Documents with same search score

Greetings,
Documents returned from $search stage are sorted by their search score descending.
In case there are multiple documents with the same score - is there a secondary sort by their object ids?

e.g. if I run a query on a static collection that returns multiple documents with the same search score over and over again - will the results be always sorted in the same manner?

Thanks a lot,
Ofer.

@Ofer_Chacham unfortunately we cannot guarantee the order of the results of a static collection. We have not tested for this use case because of the probabilistic nature of the underlying subsystem, Lucene.

You can enforce a deterministic sort order a few ways if need be. The simplest way is to use $sort after $search or other features.

Is the collection sharded?

Thanks for the reply @Marcus.
Currently we are using sort stage after search stage but the queries run very slow.

We wanted to leverage the near operator in order to sort date and numeric fields but we must to have consistency between queries, because we are also using pagination with skip and limit so we don’t want to display same document in two different pages.

Is there something else we can use to achieve the consistency without a sort stage?

Currently we don’t use sharded collection.

Thanks,
Ofer

If you have a field that you create that holds the sort order for all the fields, you can use function score and the path option. It should return consistent ordering and be fast. Since it is a static collection this should not be a problem. You can add this field with Atlas Triggers and an $addField operation. Does that make sense?

1 Like

Thanks @Marcus - if I use the function score with a field as you describe it means I always sort the documents according to this field and this is not what I want to achieve.
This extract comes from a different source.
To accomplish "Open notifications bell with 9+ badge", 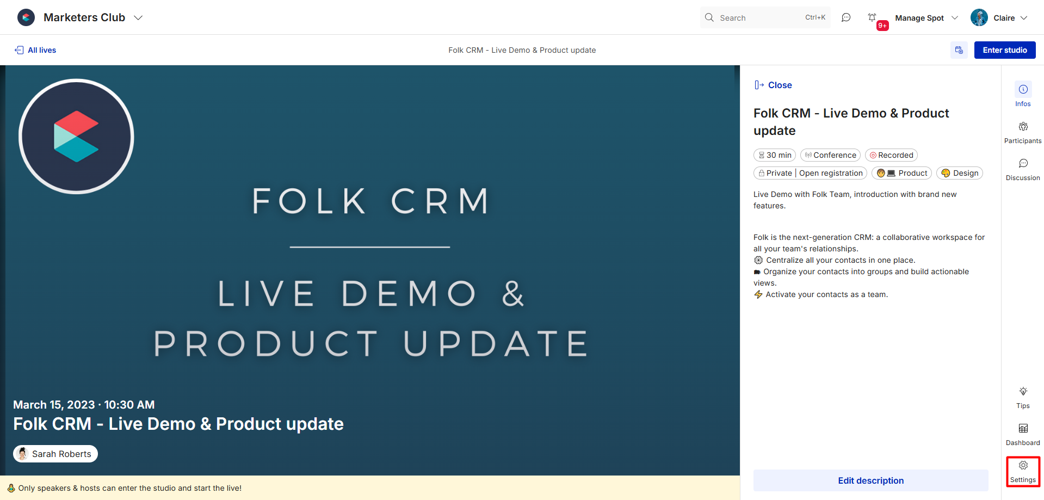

Maybe I’ll explain my problem with an example:

let’s assume I have 5 documents in a collection and the collection is not changing:

object_id, numeric_field, string_field
A, 1, ‘abc’
B, 2, ‘abc’
C, 2, ‘abc’
D, 3, ‘abc’
E, 3, ‘def’

I want to display the documents that contain ‘abc’ in their string_field and sort them by their numeric_value, so I’ll use this search stage:

    "compound": {
        "filter": [
            {
                "text": {
                    "query": [
                        "abc"
                    ],
                    "path": "string_field"
                }
            }
        ],
        "should": [
            {
                "near": {
                    "path": "numeric_field",
                    "origin": 0,
                    "pivot": 1
                }
            }
            
        ],
    }

I also want to display the documents in pages of 2.
So, for getting the first page a stage of limit:2 will be added to the pipe, and for getting the second page two stages of skip:2,limit:2 will be added to the pipe.

If I perform the two queries for getting the two pages over and over I want to always get A,B in first page and C,D in second page.

Because B,C have the same numeric field value they will both get the same search score and as far as I understand it is possible that I will get a first page of A,C or second page of B,D.
So is there something I can do to guarantee the consistency?

BTW I tried to check consistency of the same query with real data and it do seems like i always get the same order of results even when I have documents with same search score.
Might it work this way because the collection is not sharded so mongot always scan the documents in same order and so it outputs results in same order?

Thanks,
Ofer.

The only way to guarantee the sort order at this time is to have the unique values for all the numeric fields or two use the blocking $sort stage after the $search stage. Some customers, use storedSource to speed up results of this query pattern.

1 Like